O mundo de Raya se apresenta para o público de uma maneira mais familiar do que seria confortável. Diante de cenários escassos de “sinônimo de ajuda”, uma ameaça desconhecida põe a vida de todos em risco e a cooperação coletiva, que deveria ser a maior arma contra esse novo inimigo, é deixada de lado pela falta de confiança esses povos tem uns nos outros. Tendo em vista o aniversário de uma pandemia que parece infindável, com números cada vez mais preocupantes, não é difícil entender porquê toda a trama do filme de Don Hall e Carlos López Estrada funciona tão bem: mensagens de esperança e confiança diante de tempos difíceis nunca são demais – e a magia de uma animação majestosa e uma história bem contada só aumenta isso.
Inspirado no Sudeste Asiático, a terra de Kumandra e seus elementos visuais e mitológicos são apresentados com cuidado e capricho. É um aspecto cultural que inclusive se alinha com a mensagem do filme: o senso de comunidade e coletividade, extremamente valorizados em países como Malásia, Vietnã, Singapura e Camboja. Comparações com Avatar – A lenda de Aang e produções do Studio Ghibli não são descabidas: os desdobramentos políticos entre os povos de Kumandra lembram muito as quatro nações do programa televisivo, enquanto as discussões sobre guerra, respeito e confiança podem rememorar, bem levemente, as reflexões sociais e ambientais que Miyazaki faz suas obras, particularmente Nausicaa do Vale do Vento.

==*==

Instruções de trabalho:
**a)** Reescreva o trecho da crítica sobre Raya desde "Inspirado no Sudeste" até "Vale do Vento.", inclusive, renomeando "Kumandra" para "Lumandra".
**b)** Indique se cada afirmação abaixo está de acordo com a crítica sobre Raya, respondendo sim ou não e citando literalmente as palavras decisivas do texto: (i) a terra de Kumandra tem inspiração no Sudeste Asiático; (ii) o filme foi dirigido por Miyazaki; (iii) o texto considera descabidas as comparações com Avatar – A lenda de Aang.

Material fornecido:

==*==

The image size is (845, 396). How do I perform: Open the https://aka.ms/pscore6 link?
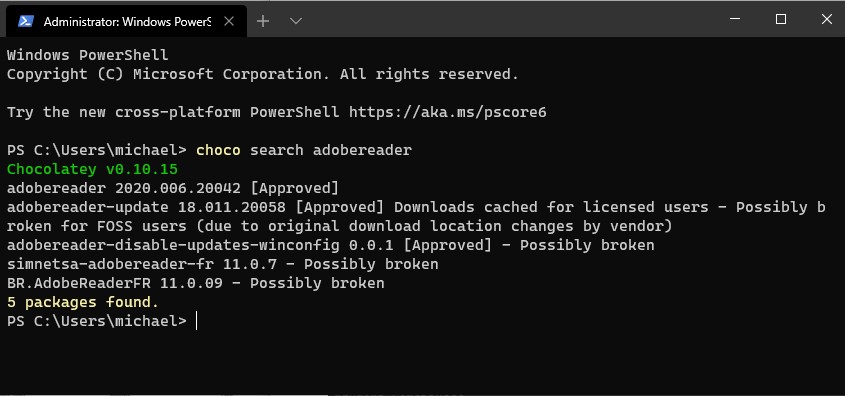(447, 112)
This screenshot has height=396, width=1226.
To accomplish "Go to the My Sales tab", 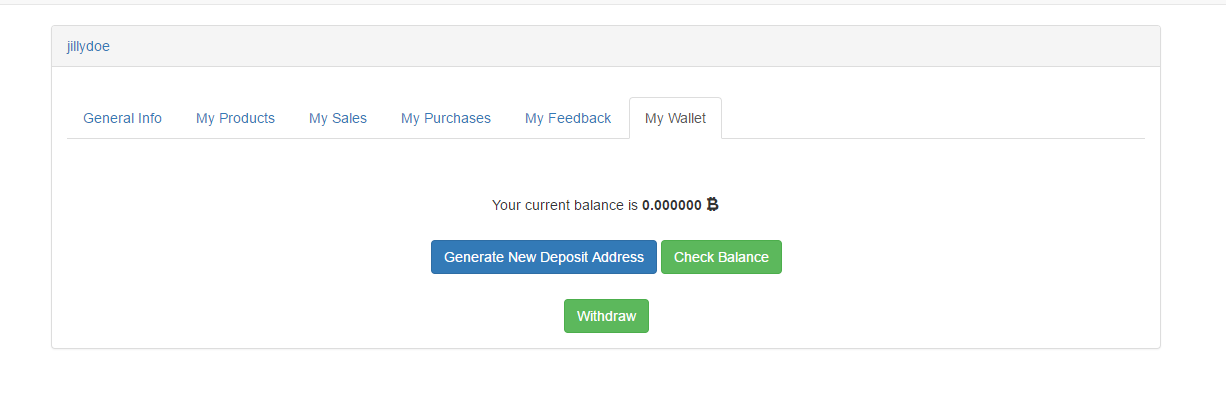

==*==

Respostas em sequência:
**a)**
Inspirado no Sudeste Asiático, a terra de Lumandra e seus elementos visuais e mitológicos são apresentados com cuidado e capricho. É um aspecto cultural que inclusive se alinha com a mensagem do filme: o senso de comunidade e coletividade, extremamente valorizados em países como Malásia, Vietnã, Singapura e Camboja. Comparações com Avatar – A lenda de Aang e produções do Studio Ghibli não são descabidas: os desdobramentos políticos entre os povos de Lumandra lembram muito as quatro nações do programa televisivo, enquanto as discussões sobre guerra, respeito e confiança podem rememorar, bem levemente, as reflexões sociais e ambientais que Miyazaki faz suas obras, particularmente Nausicaa do Vale do Vento.

**b)**
(i) Sim: "Inspirado no Sudeste Asiático, a terra de Kumandra e seus elementos visuais e mitológicos são apresentados com cuidado e capricho."
(ii) Não: "toda a trama do filme de Don Hall e Carlos López Estrada funciona tão bem"
(iii) Não: "Comparações com Avatar – A lenda de Aang e produções do Studio Ghibli não são descabidas"